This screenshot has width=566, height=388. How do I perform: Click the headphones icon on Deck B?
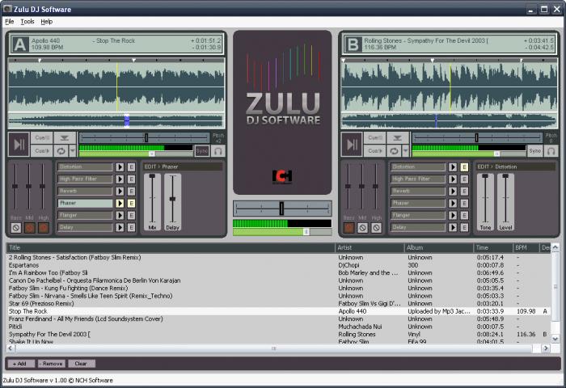point(551,150)
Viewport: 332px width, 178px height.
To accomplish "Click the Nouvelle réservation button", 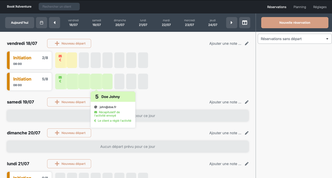I will [294, 23].
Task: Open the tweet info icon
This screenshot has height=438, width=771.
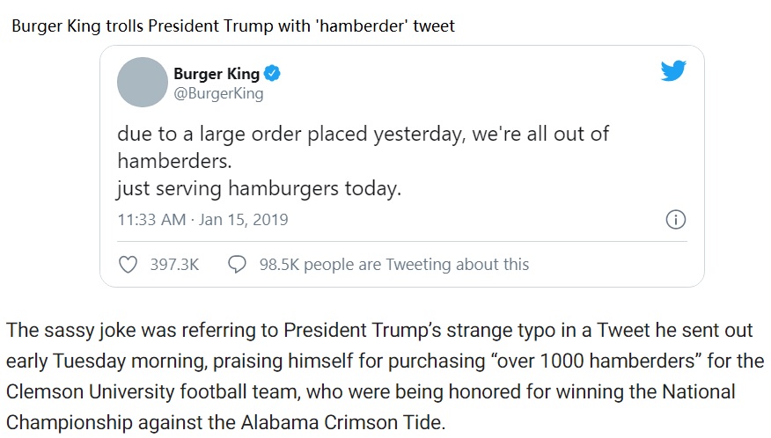Action: [x=676, y=219]
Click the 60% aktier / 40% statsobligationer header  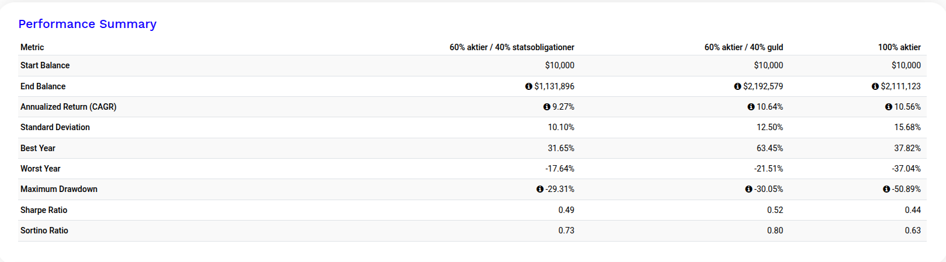pyautogui.click(x=512, y=47)
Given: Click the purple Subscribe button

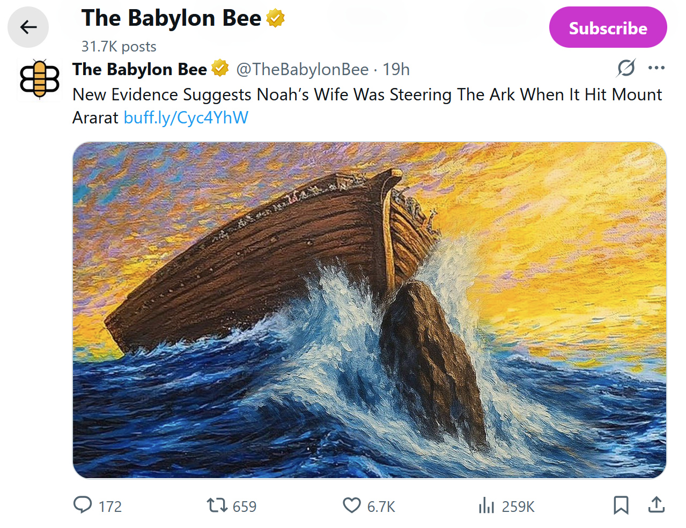Looking at the screenshot, I should coord(608,27).
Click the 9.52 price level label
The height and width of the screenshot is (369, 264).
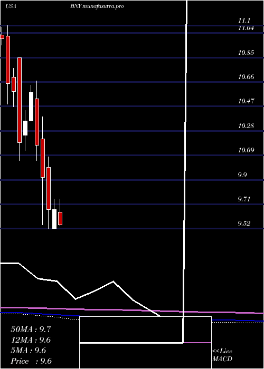244,224
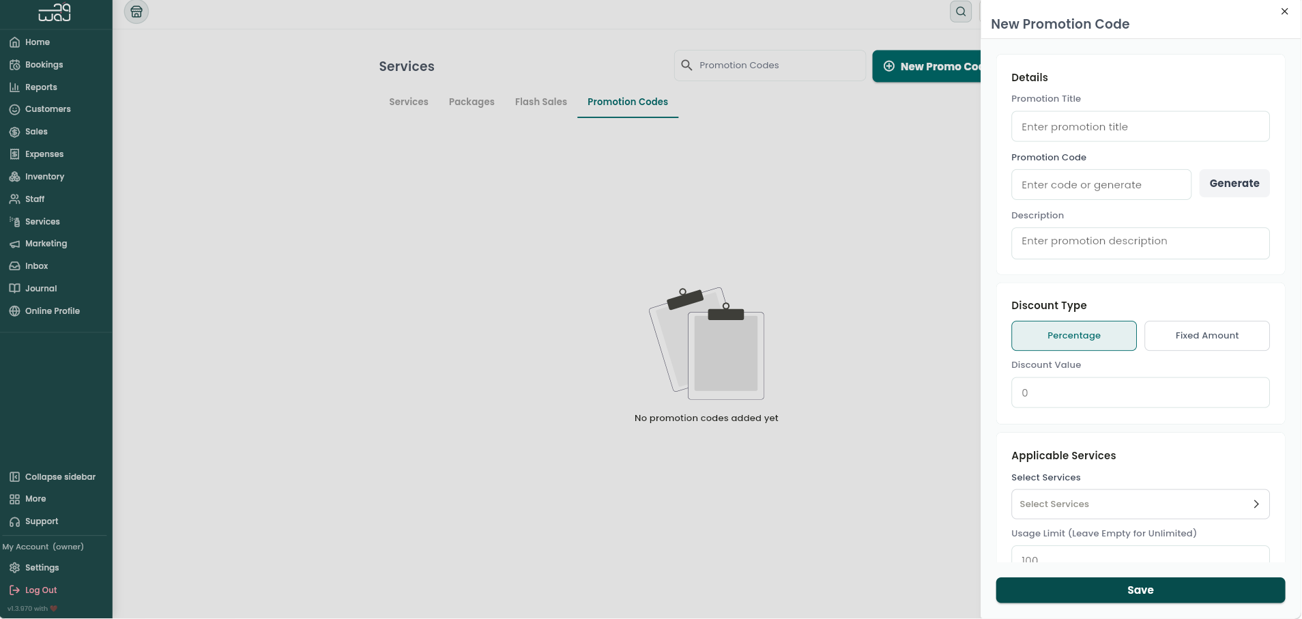Viewport: 1302px width, 619px height.
Task: Expand the Select Services chevron
Action: [1256, 504]
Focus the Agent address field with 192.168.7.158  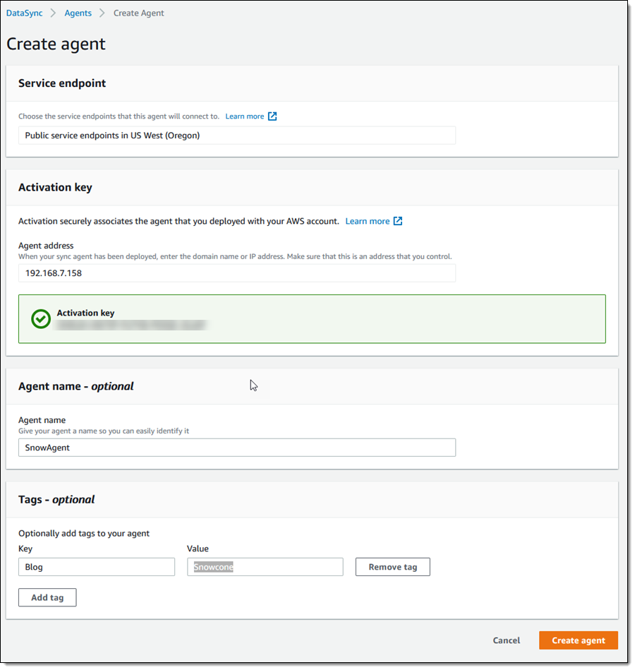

####

* [AIM OF THE EXERCISE]: Starting at the line with "Given: Click the purple Subscribe button" and ending after the last line, write the lines out again with "Tap" substituted for "Click" and everything else left the same. Leave the pictures out.

* [ANSWER BELOW]:
Given: Tap the purple Subscribe button

Looking at the screenshot, I should coord(608,27).
Tap the 9.52 price level label
The height and width of the screenshot is (369, 264).
244,224
Viewport: 1302px width, 619px height.
Task: Expand the Select Services chevron
Action: [1256, 504]
Focus the Agent address field with 192.168.7.158  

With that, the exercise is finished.